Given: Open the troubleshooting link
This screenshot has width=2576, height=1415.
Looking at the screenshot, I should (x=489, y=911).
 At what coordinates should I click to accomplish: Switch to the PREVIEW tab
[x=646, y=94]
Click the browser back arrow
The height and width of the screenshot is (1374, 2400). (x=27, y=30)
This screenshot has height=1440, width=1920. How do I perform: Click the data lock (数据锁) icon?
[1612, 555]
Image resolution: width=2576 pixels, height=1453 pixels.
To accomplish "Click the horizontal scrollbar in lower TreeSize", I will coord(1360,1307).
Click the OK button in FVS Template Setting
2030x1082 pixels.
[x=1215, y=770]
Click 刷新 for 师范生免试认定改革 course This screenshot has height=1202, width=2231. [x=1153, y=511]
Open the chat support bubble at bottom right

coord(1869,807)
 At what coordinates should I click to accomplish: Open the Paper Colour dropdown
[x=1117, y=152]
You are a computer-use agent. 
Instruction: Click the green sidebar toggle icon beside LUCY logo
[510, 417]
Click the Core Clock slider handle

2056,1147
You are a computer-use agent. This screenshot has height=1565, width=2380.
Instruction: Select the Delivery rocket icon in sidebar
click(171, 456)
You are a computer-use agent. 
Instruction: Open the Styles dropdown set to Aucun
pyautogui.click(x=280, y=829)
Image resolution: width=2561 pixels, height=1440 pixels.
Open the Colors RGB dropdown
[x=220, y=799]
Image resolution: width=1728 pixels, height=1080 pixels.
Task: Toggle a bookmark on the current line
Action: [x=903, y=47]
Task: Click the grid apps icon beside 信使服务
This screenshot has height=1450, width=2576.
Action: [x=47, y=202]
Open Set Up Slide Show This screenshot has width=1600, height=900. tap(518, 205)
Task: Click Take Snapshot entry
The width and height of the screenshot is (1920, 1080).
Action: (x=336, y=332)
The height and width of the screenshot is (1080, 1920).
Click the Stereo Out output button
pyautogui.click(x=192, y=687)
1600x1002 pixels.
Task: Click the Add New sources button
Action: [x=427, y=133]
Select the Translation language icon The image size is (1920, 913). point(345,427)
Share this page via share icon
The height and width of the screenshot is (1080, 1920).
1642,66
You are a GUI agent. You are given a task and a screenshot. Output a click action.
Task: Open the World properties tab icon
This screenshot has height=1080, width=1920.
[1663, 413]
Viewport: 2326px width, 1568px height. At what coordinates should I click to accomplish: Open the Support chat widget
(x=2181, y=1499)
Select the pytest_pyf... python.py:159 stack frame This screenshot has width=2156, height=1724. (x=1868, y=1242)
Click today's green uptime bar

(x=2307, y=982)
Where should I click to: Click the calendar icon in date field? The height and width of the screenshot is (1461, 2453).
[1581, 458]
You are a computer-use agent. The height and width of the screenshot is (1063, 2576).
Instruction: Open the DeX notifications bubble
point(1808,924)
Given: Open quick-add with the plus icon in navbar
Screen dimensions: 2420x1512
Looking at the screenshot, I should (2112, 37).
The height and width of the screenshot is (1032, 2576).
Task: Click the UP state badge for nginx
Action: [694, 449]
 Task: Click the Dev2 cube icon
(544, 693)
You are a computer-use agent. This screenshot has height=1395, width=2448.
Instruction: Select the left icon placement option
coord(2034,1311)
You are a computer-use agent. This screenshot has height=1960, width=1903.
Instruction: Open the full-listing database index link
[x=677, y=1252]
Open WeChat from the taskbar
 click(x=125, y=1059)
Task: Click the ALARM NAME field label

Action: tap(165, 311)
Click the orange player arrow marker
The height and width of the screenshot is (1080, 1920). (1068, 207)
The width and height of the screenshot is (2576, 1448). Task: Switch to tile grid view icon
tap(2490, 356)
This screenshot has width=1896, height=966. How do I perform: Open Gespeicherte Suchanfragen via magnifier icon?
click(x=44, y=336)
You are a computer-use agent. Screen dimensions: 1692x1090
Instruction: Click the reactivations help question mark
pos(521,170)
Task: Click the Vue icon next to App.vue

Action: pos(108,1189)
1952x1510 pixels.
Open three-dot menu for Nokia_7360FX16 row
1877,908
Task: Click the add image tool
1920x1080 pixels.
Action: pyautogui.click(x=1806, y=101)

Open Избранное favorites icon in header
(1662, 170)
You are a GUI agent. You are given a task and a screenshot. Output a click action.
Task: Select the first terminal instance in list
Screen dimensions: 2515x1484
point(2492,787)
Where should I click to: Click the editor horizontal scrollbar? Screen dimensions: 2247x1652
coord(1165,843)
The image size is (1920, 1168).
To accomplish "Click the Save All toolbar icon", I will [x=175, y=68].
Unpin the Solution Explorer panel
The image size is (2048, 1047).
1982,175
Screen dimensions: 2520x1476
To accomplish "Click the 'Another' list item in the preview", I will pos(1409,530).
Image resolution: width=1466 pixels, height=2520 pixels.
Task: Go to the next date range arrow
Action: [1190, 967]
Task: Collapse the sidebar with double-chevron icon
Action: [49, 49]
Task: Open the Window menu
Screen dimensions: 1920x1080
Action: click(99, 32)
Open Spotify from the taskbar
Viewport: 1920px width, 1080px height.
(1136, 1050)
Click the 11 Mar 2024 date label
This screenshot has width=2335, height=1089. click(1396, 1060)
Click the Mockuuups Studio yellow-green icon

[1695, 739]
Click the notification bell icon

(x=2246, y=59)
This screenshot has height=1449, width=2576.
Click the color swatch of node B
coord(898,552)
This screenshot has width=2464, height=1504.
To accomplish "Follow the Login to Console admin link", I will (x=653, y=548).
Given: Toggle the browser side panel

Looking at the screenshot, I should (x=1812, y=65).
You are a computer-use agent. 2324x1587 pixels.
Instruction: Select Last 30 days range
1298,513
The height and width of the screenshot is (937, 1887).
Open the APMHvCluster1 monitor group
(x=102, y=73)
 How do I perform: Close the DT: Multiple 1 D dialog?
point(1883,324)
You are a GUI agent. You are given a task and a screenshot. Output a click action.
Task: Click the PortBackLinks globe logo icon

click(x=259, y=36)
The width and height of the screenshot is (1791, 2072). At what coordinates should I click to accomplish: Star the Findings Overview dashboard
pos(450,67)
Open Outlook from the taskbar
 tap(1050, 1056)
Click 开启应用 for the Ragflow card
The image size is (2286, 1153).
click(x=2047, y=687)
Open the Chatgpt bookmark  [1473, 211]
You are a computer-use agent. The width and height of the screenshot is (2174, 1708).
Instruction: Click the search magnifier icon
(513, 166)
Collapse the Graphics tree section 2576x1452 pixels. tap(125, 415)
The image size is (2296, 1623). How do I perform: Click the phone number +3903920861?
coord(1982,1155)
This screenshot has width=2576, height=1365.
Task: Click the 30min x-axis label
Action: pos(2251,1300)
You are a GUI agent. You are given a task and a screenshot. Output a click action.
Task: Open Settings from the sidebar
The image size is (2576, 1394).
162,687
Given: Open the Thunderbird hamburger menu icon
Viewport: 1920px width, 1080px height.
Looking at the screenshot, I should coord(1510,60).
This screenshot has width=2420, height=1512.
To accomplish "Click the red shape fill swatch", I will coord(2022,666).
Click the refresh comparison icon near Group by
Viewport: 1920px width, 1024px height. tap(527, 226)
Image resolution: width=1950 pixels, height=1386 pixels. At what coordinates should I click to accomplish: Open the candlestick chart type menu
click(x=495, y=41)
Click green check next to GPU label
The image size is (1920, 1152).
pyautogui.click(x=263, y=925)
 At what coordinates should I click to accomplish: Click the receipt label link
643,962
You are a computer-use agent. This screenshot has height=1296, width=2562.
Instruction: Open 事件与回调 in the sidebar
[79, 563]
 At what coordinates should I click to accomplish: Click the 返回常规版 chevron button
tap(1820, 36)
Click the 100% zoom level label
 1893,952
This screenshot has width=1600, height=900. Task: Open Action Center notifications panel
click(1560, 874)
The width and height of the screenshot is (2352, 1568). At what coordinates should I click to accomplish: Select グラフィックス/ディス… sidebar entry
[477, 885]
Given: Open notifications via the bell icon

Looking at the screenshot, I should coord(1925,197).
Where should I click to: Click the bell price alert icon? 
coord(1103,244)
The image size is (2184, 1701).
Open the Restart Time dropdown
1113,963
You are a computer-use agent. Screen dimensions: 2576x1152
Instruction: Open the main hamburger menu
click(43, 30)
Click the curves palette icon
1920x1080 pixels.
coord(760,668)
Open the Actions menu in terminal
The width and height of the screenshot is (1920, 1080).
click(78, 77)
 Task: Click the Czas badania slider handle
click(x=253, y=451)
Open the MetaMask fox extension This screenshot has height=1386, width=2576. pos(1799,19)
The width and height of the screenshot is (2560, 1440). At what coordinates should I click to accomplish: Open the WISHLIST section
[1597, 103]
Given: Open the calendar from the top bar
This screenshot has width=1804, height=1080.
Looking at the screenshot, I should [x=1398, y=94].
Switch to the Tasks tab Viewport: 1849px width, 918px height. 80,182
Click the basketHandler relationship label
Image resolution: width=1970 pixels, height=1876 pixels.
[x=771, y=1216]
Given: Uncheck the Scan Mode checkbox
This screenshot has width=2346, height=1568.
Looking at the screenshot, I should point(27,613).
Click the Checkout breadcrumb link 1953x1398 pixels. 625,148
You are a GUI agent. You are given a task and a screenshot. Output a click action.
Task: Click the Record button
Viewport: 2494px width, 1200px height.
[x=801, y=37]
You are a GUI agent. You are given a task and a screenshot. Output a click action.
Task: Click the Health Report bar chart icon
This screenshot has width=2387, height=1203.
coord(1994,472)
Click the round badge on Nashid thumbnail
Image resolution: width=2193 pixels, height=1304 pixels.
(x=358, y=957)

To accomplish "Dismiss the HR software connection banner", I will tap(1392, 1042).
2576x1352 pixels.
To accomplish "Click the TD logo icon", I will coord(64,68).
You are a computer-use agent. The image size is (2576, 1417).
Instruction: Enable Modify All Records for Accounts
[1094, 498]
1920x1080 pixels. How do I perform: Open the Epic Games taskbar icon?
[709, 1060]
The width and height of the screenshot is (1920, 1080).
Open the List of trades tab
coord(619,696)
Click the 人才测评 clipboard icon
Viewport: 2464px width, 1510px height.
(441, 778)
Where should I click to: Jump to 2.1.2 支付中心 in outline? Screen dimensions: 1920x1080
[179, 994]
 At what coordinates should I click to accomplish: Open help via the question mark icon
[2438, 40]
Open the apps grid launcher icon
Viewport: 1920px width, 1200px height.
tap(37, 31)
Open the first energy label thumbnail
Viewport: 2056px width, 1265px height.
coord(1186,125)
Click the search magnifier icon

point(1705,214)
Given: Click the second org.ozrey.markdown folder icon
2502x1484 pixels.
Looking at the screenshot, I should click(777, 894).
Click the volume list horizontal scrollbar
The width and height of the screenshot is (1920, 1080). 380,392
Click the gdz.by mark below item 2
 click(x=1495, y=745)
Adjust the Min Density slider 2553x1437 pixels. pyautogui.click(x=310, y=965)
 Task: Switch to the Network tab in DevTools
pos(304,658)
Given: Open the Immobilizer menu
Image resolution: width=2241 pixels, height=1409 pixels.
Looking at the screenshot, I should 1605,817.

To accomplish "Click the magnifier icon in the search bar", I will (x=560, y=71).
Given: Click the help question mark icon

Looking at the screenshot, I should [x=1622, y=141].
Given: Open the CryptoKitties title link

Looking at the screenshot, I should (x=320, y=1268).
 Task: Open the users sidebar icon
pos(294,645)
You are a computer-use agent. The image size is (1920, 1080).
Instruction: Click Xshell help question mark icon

■ ■ ■

→ **REQUIREMENT**:
Within the records, in how many lines does the string "terminal" occur? Give the number and no other text.

→ **WORKED SOLUTION**:
2